We hear a lot about the ways in which technology has changed lives, but it's easy to forget just how technologically privileged some parts of the world are while others are not.

While many of us can easily hop on our computers, phones, and tablets to devour everything from the latest celebrity news to innovative medical advances, there are children in many parts of the world without access to the internet to complete their homework; teachers with outdated materials who can't search for a new study to share with their students; medical professionals who are unable to read about breakthroughs in their field in a daily email digest.


Image by Computer Aid, used with permission.

While the internet is an integral part of our lives, it's a critical missing component for so many — something that could vastly improve their experiences if they could only access it.

That's where the ZubaBox comes in.

Image by Computer Aid, used with permission.

A ZubaBox provides rural areas with solar internet centers, offering those who need it most a technology many of us take for granted.

So, what does that mean?

Solar panels are placed onto a container that's converted into a tech hub for people who do not have 24/7 access to the internet.

Image by SixZeroMedia/Computer Aid, used with permission.

The implications are life-changing.

David Barker, former chief executive of Computer Aid — the organization powering this technology — spoke to BusinessGreen about the impact:

"This allows the doctor to contact specialists in the city hospital, school children to access educational material, and local people to expand their businesses, David Barker [explained]. 'Now even the local bank comes round via Macha and it plugs into the internet link, sets up its little booth, and gives you your cash,' Barker said. 'Suddenly you’ve got teachers who want to work there because they can get paid.'”

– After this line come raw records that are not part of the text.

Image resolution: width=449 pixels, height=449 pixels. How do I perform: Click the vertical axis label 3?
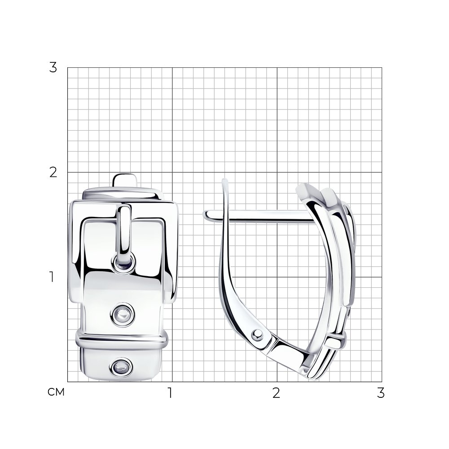[53, 68]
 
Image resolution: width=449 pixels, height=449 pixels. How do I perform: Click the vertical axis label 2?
[53, 172]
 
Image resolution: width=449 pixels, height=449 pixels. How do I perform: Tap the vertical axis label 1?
[52, 277]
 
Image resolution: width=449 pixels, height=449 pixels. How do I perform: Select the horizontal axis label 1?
[170, 393]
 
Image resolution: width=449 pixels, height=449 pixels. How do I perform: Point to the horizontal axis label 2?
[276, 393]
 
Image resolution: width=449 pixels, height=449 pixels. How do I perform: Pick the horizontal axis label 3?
[381, 393]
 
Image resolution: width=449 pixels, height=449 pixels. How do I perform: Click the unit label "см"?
[56, 392]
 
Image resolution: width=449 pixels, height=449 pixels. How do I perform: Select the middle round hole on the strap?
[122, 315]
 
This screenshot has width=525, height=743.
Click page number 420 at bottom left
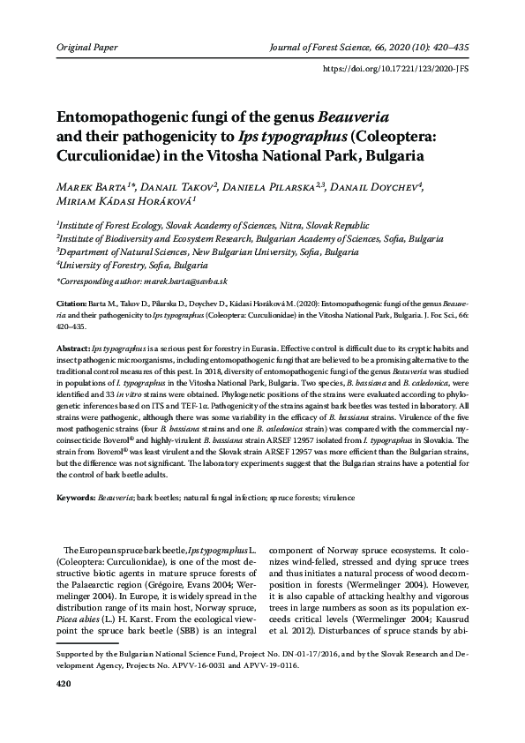coord(64,709)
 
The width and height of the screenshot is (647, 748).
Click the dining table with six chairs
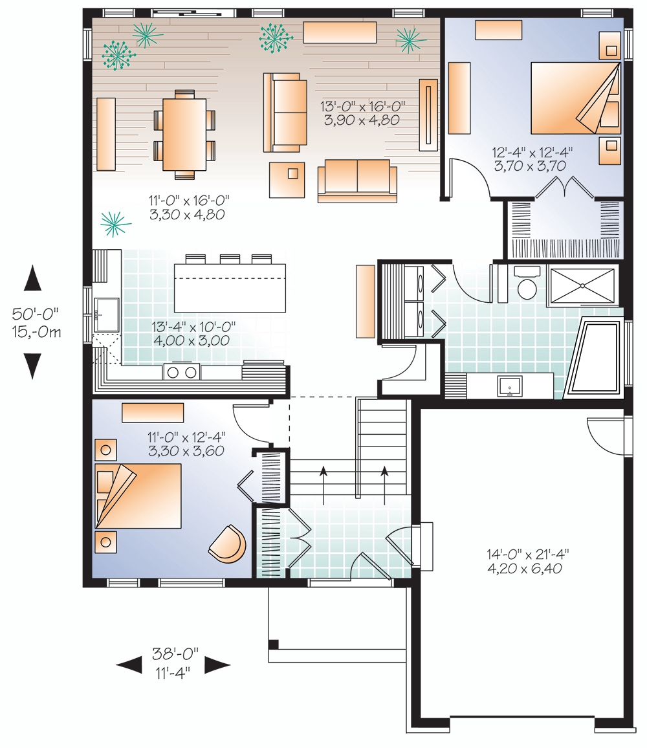[184, 135]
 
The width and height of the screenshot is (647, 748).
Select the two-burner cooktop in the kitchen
[182, 371]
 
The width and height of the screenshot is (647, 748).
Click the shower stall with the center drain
[582, 285]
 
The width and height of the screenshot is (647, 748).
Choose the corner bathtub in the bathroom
[593, 356]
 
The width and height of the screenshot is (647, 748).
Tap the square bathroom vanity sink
[510, 386]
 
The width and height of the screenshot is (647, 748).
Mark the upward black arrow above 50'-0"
[33, 279]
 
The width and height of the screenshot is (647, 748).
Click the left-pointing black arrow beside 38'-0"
[129, 665]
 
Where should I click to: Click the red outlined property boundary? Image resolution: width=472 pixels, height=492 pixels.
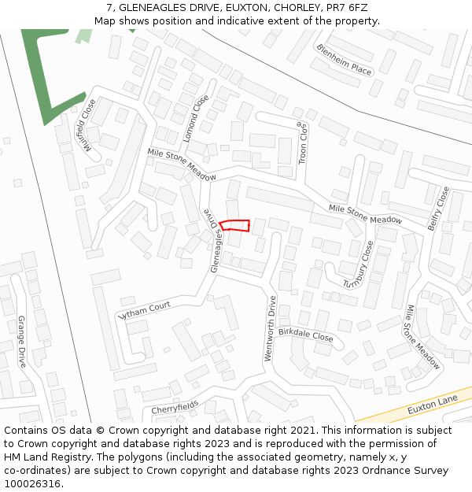click(234, 226)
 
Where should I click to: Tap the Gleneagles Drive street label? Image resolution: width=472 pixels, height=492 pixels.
click(213, 241)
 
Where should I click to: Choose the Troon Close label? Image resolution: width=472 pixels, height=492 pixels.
click(302, 142)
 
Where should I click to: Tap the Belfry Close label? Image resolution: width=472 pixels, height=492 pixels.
click(438, 208)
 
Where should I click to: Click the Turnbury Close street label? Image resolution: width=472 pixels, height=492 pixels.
click(358, 264)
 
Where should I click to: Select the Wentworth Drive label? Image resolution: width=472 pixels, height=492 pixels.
click(271, 328)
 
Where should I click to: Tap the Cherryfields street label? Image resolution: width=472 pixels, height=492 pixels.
click(175, 407)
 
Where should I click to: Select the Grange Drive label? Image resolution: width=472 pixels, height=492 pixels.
click(22, 342)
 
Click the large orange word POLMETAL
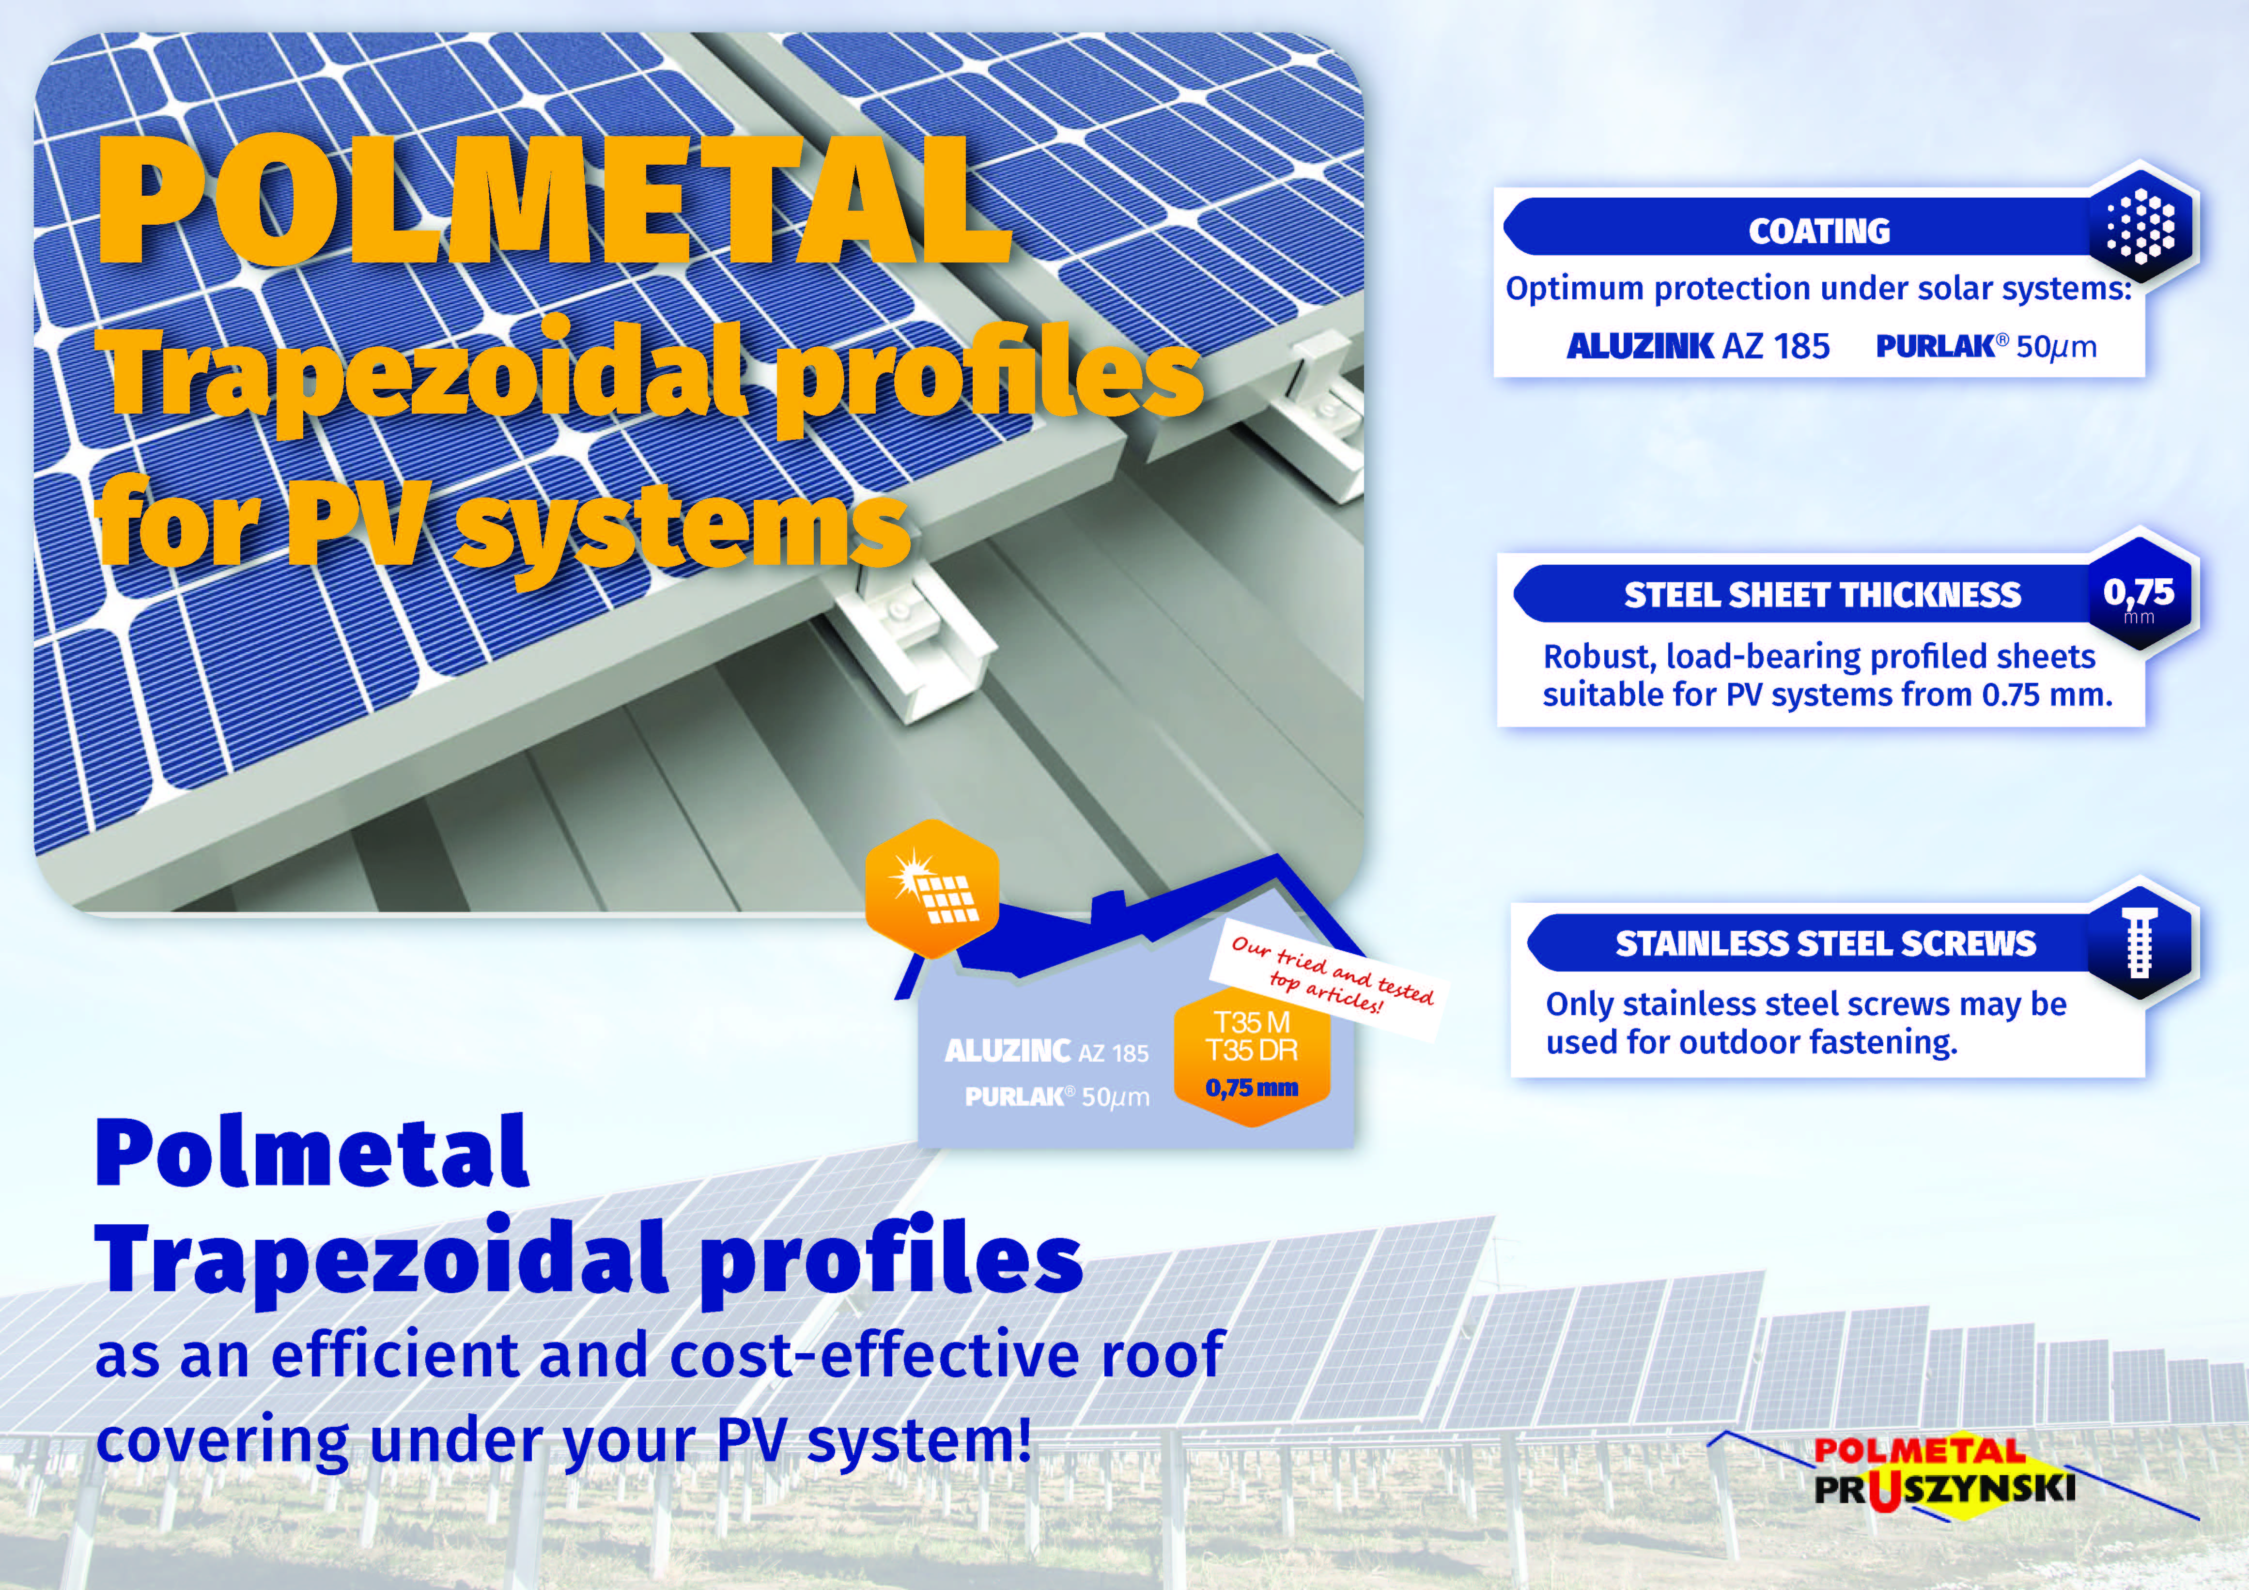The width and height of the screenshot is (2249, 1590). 554,201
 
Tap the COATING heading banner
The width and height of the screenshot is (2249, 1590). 1819,230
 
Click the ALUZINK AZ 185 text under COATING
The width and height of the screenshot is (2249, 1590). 1697,346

Image by SixZeroMedia/Computer Aid, used with permission.

And this is just the beginning.

There are currently 10 ZubaBoxes located in neighborhoods throughout Zambia, Zimbabwe, Kenya, and Nigeria. And on May 26, 2016, South America received its first ZubaBox in Cazuca, Bogota. William Jimenez, regional coordinator at Tiempo de Juego, said this to Computer Aid:

"Since the Lab arrived, the younger generation has naturally been curious and excited but the emotion that this event has stirred in the elders has been really moving. The fact that someone has finally considered Cazucá a priority is not only important [because of the] technology and training provided, but also because of the optimism it inspires in the entire community."

The ZubaBoxes provide a necessary technology, but just as importantly, they provide hope and the promise of a path forward to communities that have long felt neglected.

Image by Computer Aid, used with permission.

Next stop? The Kakuma refugee camp.

Kakuma, located in Kenya, is one of the world's largest refugee camps.

Teachers at the Kakuma refugee camp are currently teaching 150 to 200 students at a time, with one textbook for every 10 students and no computers. Think about what a difference a ZubaBox will make for those kids. And think about what a difference it would make for those teachers.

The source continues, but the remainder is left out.